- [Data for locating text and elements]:
= = = = =
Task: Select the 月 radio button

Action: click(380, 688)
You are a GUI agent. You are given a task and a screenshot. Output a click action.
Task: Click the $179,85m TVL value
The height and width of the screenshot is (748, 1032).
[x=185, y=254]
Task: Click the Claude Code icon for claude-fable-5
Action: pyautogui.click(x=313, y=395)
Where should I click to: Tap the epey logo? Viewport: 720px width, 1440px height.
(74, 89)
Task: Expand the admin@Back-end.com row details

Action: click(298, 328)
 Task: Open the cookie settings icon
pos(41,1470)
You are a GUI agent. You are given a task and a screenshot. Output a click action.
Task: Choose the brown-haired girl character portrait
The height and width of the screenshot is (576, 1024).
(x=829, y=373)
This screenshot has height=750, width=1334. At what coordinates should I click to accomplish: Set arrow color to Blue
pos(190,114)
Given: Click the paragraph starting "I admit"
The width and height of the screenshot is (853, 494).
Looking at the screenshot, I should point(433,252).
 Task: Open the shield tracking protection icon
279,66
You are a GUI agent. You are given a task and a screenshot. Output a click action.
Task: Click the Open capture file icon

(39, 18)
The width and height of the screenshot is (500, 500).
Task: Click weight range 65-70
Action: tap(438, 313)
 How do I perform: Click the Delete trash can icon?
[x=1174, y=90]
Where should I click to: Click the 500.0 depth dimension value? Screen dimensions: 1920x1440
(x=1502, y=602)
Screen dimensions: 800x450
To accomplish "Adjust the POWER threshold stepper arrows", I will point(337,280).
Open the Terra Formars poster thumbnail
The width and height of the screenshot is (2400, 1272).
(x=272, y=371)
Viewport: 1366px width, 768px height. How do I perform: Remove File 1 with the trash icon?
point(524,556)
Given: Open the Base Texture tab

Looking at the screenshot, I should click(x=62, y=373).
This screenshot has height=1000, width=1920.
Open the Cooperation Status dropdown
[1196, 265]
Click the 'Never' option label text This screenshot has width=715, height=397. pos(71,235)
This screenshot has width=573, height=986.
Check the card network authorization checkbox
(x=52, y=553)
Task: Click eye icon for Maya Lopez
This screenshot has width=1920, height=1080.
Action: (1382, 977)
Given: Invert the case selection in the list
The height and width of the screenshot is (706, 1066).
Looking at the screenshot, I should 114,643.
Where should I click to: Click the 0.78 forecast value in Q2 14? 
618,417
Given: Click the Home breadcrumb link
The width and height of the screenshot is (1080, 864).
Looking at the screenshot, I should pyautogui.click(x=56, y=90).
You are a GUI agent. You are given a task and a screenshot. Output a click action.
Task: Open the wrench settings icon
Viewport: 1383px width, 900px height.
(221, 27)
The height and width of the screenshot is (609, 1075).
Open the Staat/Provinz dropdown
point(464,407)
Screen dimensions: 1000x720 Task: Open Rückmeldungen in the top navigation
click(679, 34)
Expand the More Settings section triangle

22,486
= = = = =
- [DIRECTIVE]: Update the data above by writing it out again with every "GUI agent" changed to "computer-use agent" and everything else left as it is.

- [OUTPUT OF THE EXERCISE]:
Task: Select the 月 radio button

Action: click(380, 688)
You are a computer-use agent. You are given a task and a screenshot. Output a click action.
Task: Click the $179,85m TVL value
The height and width of the screenshot is (748, 1032).
[x=185, y=254]
Task: Click the Claude Code icon for claude-fable-5
Action: pyautogui.click(x=313, y=395)
Where should I click to: Tap the epey logo? Viewport: 720px width, 1440px height.
(74, 89)
Task: Expand the admin@Back-end.com row details

Action: click(298, 328)
 Task: Open the cookie settings icon
pos(41,1470)
You are a computer-use agent. You are given a task and a screenshot. Output a click action.
Task: Choose the brown-haired girl character portrait
The height and width of the screenshot is (576, 1024).
(x=829, y=373)
This screenshot has height=750, width=1334. At what coordinates should I click to accomplish: Set arrow color to Blue
pos(190,114)
Given: Click the paragraph starting "I admit"
The width and height of the screenshot is (853, 494).
Looking at the screenshot, I should point(433,252).
 Task: Open the shield tracking protection icon
279,66
You are a computer-use agent. You are given a task and a screenshot. Output a click action.
Task: Click the Open capture file icon

(39, 18)
The width and height of the screenshot is (500, 500).
Task: Click weight range 65-70
Action: tap(438, 313)
 How do I perform: Click the Delete trash can icon?
[x=1174, y=90]
Where should I click to: Click the 500.0 depth dimension value? Screen dimensions: 1920x1440
(x=1502, y=602)
Screen dimensions: 800x450
To accomplish "Adjust the POWER threshold stepper arrows", I will point(337,280).
Open the Terra Formars poster thumbnail
The width and height of the screenshot is (2400, 1272).
(x=272, y=371)
Viewport: 1366px width, 768px height. How do I perform: Remove File 1 with the trash icon?
point(524,556)
Given: Open the Base Texture tab

Looking at the screenshot, I should click(x=62, y=373).
This screenshot has height=1000, width=1920.
Open the Cooperation Status dropdown
[1196, 265]
Click the 'Never' option label text This screenshot has width=715, height=397. pos(71,235)
This screenshot has width=573, height=986.
Check the card network authorization checkbox
(x=52, y=553)
Task: Click eye icon for Maya Lopez
This screenshot has width=1920, height=1080.
Action: (1382, 977)
Given: Invert the case selection in the list
The height and width of the screenshot is (706, 1066).
Looking at the screenshot, I should 114,643.
Where should I click to: Click the 0.78 forecast value in Q2 14? 
618,417
Given: Click the Home breadcrumb link
The width and height of the screenshot is (1080, 864).
Looking at the screenshot, I should pyautogui.click(x=56, y=90).
You are a computer-use agent. You are given a task and a screenshot. Output a click action.
Task: Open the wrench settings icon
Viewport: 1383px width, 900px height.
(221, 27)
The height and width of the screenshot is (609, 1075).
Open the Staat/Provinz dropdown
point(464,407)
Screen dimensions: 1000x720 Task: Open Rückmeldungen in the top navigation
click(679, 34)
Expand the More Settings section triangle

22,486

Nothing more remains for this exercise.